Problem Description
A triangle field is numbered with successive integers in the way shown on the picture below.
The traveller needs to go from the cell with number M to the cell with number N. The traveller is able to enter the cell through cell edges only, he can not travel from cell to cell through vertices. The number of edges the traveller passes makes the length of the traveller’s route.

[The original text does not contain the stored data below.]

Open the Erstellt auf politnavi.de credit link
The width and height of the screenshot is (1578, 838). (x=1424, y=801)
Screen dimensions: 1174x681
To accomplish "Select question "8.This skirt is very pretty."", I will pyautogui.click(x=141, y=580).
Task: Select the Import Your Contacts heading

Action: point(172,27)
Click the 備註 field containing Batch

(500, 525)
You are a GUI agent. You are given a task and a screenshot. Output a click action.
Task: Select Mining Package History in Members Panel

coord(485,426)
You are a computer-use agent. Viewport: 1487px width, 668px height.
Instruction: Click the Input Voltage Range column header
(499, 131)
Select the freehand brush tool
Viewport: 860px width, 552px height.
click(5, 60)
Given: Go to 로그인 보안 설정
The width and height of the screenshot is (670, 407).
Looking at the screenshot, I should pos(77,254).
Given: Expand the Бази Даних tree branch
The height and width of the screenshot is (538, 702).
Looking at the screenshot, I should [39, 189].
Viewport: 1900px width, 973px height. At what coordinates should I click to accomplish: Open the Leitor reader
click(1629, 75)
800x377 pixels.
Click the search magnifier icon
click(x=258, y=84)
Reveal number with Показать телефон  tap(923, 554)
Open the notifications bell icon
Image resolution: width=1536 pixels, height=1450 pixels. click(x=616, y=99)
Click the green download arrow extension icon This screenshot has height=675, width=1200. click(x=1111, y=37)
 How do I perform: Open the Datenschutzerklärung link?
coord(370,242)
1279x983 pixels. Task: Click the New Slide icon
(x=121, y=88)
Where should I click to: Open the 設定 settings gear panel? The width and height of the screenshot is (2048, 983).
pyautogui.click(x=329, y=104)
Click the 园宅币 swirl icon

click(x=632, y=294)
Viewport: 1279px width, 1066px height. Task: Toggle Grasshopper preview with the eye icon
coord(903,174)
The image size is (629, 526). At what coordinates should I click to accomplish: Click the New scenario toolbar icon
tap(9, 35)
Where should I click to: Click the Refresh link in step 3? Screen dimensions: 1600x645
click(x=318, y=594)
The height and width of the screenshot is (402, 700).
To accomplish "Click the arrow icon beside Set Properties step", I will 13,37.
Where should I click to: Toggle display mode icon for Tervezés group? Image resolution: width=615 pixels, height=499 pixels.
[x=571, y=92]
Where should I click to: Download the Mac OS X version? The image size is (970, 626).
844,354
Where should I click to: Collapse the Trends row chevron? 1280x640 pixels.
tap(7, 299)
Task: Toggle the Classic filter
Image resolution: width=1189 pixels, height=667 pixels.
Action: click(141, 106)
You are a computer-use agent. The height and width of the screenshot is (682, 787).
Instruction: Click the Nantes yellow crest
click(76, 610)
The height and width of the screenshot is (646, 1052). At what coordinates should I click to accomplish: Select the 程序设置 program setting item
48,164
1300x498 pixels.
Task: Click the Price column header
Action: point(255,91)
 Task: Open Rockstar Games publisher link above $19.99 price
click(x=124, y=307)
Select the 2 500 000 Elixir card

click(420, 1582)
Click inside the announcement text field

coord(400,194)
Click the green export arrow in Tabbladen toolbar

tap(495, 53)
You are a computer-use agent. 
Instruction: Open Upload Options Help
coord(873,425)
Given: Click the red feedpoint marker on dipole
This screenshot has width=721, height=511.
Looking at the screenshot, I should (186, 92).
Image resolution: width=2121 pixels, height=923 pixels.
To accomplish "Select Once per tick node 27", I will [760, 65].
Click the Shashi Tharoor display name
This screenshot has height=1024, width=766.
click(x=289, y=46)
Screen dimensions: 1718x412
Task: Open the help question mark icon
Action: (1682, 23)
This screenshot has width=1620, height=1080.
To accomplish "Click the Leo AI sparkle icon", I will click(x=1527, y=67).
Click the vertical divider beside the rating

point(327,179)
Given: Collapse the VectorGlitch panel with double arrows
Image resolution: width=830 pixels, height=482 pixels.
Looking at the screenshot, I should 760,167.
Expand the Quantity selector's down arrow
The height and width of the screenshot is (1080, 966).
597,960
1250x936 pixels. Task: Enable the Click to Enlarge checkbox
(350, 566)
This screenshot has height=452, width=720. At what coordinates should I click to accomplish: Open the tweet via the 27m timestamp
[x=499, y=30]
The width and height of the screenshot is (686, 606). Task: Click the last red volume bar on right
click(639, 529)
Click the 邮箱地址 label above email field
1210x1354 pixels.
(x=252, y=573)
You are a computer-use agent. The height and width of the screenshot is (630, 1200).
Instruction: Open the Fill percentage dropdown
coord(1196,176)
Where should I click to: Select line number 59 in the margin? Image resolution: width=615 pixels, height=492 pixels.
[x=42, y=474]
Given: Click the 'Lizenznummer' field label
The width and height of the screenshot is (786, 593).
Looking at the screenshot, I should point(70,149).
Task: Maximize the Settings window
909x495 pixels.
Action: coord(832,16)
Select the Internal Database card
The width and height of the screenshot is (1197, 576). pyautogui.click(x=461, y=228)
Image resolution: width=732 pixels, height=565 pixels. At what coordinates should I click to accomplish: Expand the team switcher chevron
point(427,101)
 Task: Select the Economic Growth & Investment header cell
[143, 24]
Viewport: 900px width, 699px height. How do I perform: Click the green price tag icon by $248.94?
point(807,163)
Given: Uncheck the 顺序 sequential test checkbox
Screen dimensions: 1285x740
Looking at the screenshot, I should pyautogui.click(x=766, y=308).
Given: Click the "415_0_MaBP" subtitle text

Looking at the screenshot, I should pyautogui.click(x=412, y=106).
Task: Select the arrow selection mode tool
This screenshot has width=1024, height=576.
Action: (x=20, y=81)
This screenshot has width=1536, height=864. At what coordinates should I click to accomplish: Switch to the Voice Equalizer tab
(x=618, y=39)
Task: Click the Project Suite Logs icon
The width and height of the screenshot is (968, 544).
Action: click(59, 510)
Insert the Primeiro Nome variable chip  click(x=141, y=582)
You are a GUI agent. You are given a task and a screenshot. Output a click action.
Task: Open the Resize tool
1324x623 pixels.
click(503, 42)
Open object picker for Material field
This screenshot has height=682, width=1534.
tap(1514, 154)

Write the program to determine the length of the shortest route connecting cells with numbers N and M.
Input
Input contains two integer numbers M and N in the range from 1 to 1000000000 separated with space(s).
Output
Output should contain the length of the shortest route.
Sample Input
6 12
Sample Output
3
java代碼如下
import java.util.Scanner;
public class P1030 {
public static void main(String[] args) {
new P1030().run();
}
private void run() {
Scanner scanner = new Scanner(System.in);
int m;
int n;
while (scanner.hasNextInt()) {
m = scanner.nextInt();
n = scanner.nextInt();
if (m > n) {
int temp = 0;
temp = m;
m = n;
n = temp;
}
int rm = getRow(m);
int lm = getColumn(m, rm);
int rn = getRow(n);
int ln = getColumn(n, rn);
int out = 0;
// 偶數時爲倒三角形位置,將起點定位到上一個
if (lm % 2 == 0) {
rm -= 1;
lm -= 1;
out -= 1;
}
// st到en表示終點所在行,起點的控制範圍
int st = lm;
int en = lm + (rn - rm) * 2;
if (st <= ln && ln <= en) { // 終點在可控制範圍內
if (ln % 2 != 0)
out += 2 * (rn - rm);
else {
out += 2 * (rn - rm) - 1;
}
} else { // 終點在可控制範圍外
if (ln < st) { // 可控範圍的左邊
if (st % 2 != 0)
out += 2 * (rn - rm);
else {
out += 2 * (rn - rm) - 1;
}
out += /* 2 * (rn - rm) + */st - ln;
}
if (ln > en) { // 可控範圍的右邊
if (en % 2 != 0)
out += 2 * (rn - rm);
else {
out += 2 * (rn - rm) - 1;
}
out += /* 2 * (rn - rm) + */ln - en;
}
}
System.out.println(out);
}
scanner.close();
}
private int getRow(int v) {
return (int) Math.ceil(Math.sqrt(v));
}
private int getColumn(int v, int r) {
return v - (r - 1) * (r - 1);
}
}